#Data Cleaning Project for the online course "Getting and Cleaning Data"
This repository was created to host the scripts for the online course I am taking on Coursera.
- run_analysis.R: R script to process the raw data provided by the class project. See the Instruction section below for details on how to use the script.
- README.md: This is the current file, which serves as the documentation and instruction of run_analysis.R. It also contains the codebook for the output file which is a tidy version of the raw data.
The raw data were collected by motion sensors attached to human subjects while they were carrying out six different activities (e.g. Walking, laying, etc).
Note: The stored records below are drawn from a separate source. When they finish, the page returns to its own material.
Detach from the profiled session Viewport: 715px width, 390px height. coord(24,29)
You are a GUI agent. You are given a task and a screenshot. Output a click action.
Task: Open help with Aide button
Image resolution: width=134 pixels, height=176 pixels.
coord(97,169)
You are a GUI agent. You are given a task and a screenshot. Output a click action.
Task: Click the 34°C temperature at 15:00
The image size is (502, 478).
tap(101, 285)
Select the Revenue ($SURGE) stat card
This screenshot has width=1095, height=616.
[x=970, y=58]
The description of the data can be found on the website of UCI Machine Learning repository.
Create one R script called run_analysis.R that processes the raw data which
- Merges the training and the test sets to create one data set.
- Extracts only the measurements on the mean and standard deviation for each measurement.
- Uses descriptive activity names to name the activities in the data set
- Appropriately labels the data set with descriptive activity names.
- Creates a second, independent tidy data set with the average of each variable for each activity and each subject.
mkdir ~/dataproject
cd ~/dataproject
mkdir tidyData script
wget https://d396qusza40orc.cloudfront.net/getdata%2Fprojectfiles%2FUCI%20HAR%20Dataset.zip
unzip getdata%2Fprojectfiles%2FUCI\ HAR\ Dataset.zip
ln -s UCI\ HAR\ Dataset/ rawData
cd ~/dataProject/script
wget https://github.com/conge/dataCleaningCode/blob/master/run_analysis.R
you can run it under Linux/Unix by typing R at the prompt.
R
Once in R enter
source('run_analysis.R')
Wait for a few minutes and you'll see a file named smartphone.cvs in the folder ~/dataProject/tidyData
The script run_analysis.R read in all the trainning and testing data from the raw data folders and combine them into one big dataset. Average of variables were calculated for each activity and each subject.